July 11, 2006
Starting a portable GTAW business takes a lot of hard work and dedication, but it also requires some solid business knowledge before getting started. It's important to learn about what equipment you need, how to set it up, and how to evaluate your welding before you take your first job.
Editor’s note: This is one installment in a four-part series. Part I discusses equipment selection and skill evaluation. Part II focuses on the potential customer base and the welding repair needs of specific segments. It also offers pricing tips for various jobs. Part III lists dos and don’ts for any business with many tips specifically for welders. Part IV discusses specifics for welding stainless steel and aluminum.

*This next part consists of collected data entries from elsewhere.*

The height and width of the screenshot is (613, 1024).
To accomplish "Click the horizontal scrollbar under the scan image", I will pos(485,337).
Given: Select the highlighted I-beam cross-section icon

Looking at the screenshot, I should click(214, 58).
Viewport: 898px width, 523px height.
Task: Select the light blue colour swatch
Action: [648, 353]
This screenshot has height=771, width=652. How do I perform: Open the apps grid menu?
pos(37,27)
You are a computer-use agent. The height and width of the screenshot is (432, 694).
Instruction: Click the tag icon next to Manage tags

Self-employment can be rewarding, but your knowledge and skill can make it a boom or bust. And much knowledge comes only with experience.
You will learn from mistakes—like using more than 500 feet of welding cable on the job; hoisting your high-frequency unit up eight stories; or dragging your gear 150 yards through a remote wooded field—but a few tips can help make the learning process easier.
Although you may not expect to perform gas tungsten arc welding (GTAW) outside your shop's four walls, your customers may request it—and your skills and abilities will be critical. But first you must know which equipment to buy, what materials to use, and how to evaluate your welding skills.
Several tools are critical for portable GTAW and must be set up correctly.
When setting up your equipment, first assemble a set of cable pigtails. Use orange tape for cable lead orientation. Note the control and power lead hookup from the high-frequency unit.
Power Supply. This is the most expensive and most important equipment you'll need. Get an AC/DC power supply and a high-frequency module for welding aluminum and arc starting DC electrode negative (DCEN) for stainless steel.
While scratch-start may save you money, typically it isn't a good idea: The tungsten can stick to the work; you can lose your fine-dressed point for stainless steel; and, most important, the tungsten can contaminate your workpiece. Also, used equipment can be risky because you don't know how well it's been maintained.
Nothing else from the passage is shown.